▸ **PROBLEM STATEMENT**
Please list every line in the records below that contains the word "link", copying each line in full.

▸ **THE RECORDS**
═══

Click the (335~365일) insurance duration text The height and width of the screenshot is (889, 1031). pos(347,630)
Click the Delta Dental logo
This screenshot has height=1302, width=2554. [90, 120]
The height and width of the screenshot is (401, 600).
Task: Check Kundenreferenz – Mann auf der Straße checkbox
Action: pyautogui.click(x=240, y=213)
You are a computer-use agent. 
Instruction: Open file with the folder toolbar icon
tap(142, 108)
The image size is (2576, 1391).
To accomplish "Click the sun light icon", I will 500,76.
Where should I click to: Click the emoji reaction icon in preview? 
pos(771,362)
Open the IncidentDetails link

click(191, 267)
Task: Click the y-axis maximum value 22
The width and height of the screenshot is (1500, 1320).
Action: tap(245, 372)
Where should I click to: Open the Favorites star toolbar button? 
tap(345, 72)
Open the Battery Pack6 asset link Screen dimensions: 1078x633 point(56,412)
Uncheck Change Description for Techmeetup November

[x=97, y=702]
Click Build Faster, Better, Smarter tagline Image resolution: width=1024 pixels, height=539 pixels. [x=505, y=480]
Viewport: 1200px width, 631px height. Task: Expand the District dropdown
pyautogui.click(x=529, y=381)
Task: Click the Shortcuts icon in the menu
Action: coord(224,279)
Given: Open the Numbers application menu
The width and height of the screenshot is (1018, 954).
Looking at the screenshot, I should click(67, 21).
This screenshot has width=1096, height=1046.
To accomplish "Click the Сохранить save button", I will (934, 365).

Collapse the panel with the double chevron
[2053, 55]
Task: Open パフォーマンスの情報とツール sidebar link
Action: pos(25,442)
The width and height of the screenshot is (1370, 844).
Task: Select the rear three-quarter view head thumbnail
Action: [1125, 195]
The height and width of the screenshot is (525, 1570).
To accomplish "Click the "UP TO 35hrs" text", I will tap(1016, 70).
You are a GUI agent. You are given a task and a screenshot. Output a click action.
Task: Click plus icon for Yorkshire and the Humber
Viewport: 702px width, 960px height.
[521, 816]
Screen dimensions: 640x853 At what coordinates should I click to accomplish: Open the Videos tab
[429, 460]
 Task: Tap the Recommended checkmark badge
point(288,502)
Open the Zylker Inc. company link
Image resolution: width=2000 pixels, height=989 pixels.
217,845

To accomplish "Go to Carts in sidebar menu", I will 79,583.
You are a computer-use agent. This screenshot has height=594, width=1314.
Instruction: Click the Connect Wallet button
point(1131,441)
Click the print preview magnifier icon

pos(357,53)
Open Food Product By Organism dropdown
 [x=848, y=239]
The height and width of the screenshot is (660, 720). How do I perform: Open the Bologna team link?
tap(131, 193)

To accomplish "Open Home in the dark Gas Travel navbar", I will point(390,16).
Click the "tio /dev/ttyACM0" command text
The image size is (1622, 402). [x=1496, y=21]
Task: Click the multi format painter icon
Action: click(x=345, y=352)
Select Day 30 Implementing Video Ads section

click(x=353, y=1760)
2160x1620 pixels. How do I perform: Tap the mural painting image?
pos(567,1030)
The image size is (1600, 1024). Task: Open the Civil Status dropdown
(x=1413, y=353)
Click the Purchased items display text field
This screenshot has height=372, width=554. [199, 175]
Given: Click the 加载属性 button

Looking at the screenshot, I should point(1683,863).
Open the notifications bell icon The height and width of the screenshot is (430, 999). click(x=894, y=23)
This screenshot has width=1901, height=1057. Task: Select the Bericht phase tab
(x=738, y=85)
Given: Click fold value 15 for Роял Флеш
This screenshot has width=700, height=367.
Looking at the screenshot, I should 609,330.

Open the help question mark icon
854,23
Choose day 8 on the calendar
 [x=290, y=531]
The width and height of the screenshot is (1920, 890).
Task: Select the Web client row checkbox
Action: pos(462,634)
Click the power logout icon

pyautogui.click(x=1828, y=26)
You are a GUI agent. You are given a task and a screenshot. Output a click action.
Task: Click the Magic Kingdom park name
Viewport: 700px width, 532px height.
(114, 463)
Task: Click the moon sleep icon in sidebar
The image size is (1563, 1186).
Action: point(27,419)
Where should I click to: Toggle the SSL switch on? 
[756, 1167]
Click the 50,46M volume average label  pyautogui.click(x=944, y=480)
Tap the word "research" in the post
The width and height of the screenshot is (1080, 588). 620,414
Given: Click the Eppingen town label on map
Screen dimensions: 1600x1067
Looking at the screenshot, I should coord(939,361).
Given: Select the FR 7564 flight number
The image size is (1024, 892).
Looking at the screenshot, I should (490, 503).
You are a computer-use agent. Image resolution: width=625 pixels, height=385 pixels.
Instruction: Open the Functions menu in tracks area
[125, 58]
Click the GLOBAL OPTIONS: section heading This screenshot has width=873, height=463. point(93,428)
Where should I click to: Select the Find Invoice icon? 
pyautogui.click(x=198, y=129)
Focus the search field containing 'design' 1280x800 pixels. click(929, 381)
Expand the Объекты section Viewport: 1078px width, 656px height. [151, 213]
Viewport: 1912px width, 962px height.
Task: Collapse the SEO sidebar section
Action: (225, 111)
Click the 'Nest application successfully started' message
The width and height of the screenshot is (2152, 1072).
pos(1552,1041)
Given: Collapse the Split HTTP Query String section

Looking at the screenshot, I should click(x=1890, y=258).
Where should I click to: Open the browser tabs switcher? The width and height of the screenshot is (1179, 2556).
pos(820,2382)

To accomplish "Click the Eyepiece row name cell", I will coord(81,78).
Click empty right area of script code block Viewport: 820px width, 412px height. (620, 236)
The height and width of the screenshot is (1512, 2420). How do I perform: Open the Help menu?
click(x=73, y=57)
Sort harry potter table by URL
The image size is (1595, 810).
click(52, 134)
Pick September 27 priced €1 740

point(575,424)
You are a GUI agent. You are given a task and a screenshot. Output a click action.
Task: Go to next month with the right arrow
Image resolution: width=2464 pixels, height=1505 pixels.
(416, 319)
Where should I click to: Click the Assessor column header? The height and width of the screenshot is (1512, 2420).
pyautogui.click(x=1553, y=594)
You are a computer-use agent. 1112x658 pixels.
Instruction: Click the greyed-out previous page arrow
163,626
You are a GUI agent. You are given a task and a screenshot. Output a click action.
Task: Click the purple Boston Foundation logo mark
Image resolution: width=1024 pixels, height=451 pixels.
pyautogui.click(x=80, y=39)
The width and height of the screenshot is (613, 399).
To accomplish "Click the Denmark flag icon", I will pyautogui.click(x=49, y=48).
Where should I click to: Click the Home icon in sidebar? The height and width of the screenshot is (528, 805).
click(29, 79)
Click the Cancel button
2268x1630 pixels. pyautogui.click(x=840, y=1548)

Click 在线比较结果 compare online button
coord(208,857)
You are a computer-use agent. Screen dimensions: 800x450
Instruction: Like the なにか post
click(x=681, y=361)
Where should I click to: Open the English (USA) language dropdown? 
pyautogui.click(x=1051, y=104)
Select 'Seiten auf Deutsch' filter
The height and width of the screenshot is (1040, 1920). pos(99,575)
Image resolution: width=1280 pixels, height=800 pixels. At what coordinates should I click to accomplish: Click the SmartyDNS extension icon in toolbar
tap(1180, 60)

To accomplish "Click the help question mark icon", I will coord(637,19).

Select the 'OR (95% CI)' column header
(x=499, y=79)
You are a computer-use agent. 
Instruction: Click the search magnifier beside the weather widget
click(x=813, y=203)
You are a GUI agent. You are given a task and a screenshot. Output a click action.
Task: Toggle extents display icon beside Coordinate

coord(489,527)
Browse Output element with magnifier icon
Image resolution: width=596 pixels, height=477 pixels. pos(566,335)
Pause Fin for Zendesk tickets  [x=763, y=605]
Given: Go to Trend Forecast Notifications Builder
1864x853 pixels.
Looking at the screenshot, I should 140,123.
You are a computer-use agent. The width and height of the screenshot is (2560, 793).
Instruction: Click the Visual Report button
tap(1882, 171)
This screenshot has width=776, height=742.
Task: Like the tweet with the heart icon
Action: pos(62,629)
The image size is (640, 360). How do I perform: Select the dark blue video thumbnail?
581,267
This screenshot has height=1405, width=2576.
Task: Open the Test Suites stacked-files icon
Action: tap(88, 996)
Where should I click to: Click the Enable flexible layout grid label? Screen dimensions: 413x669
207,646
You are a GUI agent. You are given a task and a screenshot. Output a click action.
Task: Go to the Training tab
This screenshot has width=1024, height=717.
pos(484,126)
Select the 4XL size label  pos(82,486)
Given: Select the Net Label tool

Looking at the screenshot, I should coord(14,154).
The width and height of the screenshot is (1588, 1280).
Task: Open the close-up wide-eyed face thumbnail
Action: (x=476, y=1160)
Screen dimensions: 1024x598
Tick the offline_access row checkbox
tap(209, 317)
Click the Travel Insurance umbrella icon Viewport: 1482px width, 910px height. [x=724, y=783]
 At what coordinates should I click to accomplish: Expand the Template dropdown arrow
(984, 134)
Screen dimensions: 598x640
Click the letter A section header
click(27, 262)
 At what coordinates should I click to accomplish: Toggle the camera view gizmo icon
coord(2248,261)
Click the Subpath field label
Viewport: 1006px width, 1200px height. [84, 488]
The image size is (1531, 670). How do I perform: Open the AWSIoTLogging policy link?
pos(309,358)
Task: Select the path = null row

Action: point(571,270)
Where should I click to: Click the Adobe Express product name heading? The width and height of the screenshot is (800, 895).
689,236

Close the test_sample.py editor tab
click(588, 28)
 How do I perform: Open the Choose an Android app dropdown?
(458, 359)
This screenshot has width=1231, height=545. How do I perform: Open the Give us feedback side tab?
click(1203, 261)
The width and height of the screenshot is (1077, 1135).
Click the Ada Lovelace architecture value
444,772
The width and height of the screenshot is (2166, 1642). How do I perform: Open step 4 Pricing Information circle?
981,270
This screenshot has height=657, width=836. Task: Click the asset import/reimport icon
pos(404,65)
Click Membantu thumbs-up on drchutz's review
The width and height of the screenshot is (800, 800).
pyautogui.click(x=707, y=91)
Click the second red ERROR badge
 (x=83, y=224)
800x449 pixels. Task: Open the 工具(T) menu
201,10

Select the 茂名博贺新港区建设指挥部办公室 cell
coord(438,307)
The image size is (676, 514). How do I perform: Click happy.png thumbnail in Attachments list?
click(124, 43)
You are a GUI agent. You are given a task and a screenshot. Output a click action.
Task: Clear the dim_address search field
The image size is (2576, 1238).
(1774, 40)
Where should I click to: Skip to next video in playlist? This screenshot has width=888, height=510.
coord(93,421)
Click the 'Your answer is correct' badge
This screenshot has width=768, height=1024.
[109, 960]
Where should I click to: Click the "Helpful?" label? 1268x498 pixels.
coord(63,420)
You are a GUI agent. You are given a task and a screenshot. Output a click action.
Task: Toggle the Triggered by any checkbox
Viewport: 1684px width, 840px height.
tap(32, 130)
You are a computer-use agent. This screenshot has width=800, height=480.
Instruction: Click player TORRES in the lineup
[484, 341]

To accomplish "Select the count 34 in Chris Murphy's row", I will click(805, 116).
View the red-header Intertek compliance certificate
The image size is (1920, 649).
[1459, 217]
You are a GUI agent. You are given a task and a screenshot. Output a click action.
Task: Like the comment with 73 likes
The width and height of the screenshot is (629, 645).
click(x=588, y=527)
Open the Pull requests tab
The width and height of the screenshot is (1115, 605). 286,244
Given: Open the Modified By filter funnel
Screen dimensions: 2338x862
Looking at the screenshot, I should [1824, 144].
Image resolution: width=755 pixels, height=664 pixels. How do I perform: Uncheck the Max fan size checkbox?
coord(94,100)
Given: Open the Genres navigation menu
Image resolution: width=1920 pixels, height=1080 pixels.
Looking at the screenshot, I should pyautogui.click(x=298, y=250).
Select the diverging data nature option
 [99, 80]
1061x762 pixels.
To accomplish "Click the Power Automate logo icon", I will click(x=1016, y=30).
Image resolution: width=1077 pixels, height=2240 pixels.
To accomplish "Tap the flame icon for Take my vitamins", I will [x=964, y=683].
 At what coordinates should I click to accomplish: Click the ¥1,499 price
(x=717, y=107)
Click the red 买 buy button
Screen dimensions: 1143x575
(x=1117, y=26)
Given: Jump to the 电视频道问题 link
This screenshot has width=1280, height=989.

═══

▸ **SOLUTION TO THIS EXERCISE**
Open the IncidentDetails link
Open the Battery Pack6 asset link Screen dimensions: 1078x633 point(56,412)
Task: Open パフォーマンスの情報とツール sidebar link
Open the Zylker Inc. company link
The height and width of the screenshot is (660, 720). How do I perform: Open the Bologna team link?
The image size is (1531, 670). How do I perform: Open the AWSIoTLogging policy link?
Given: Jump to the 电视频道问题 link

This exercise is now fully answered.